— start of Task material —
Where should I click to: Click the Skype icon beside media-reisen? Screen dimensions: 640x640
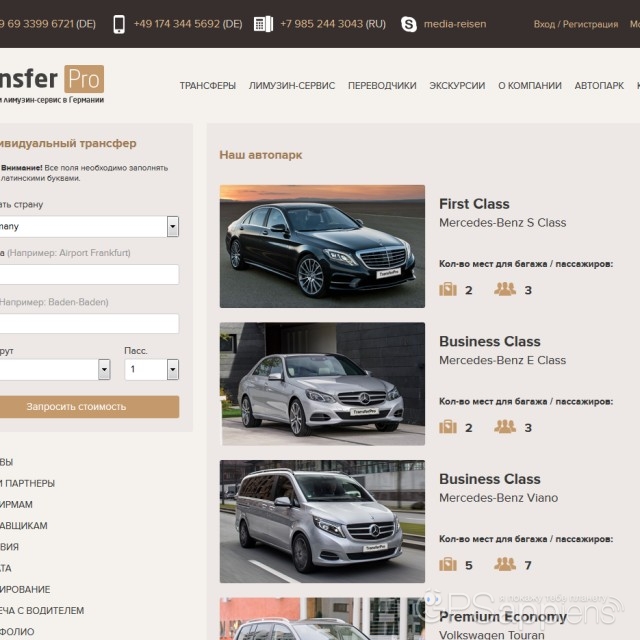coord(408,24)
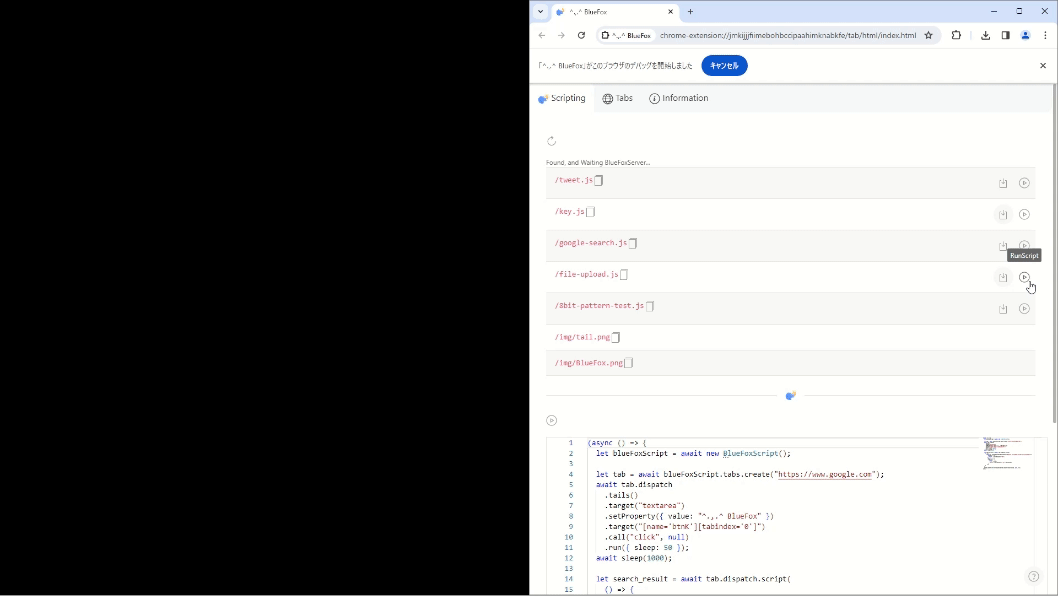The image size is (1058, 596).
Task: Click the code editor minimap
Action: 1008,455
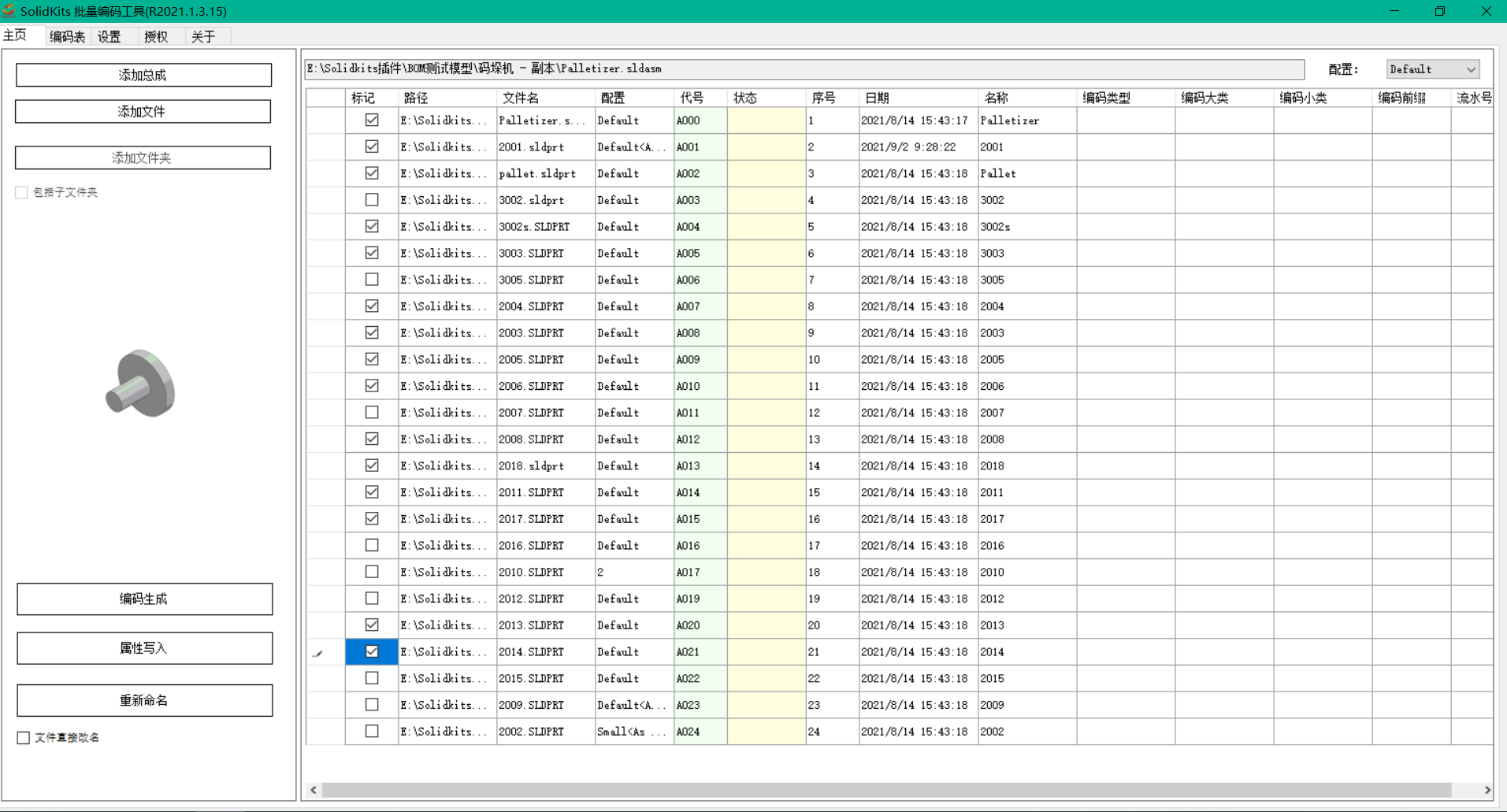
— end of Task material —
● **Aim of the task**: Please pull out each line of the material above that contains the string "Click", and list those lines in order.

● **Result for this exercise**:
Where should I click to: Click the Skype icon beside media-reisen? Screen dimensions: 640x640
Task: Click the code editor minimap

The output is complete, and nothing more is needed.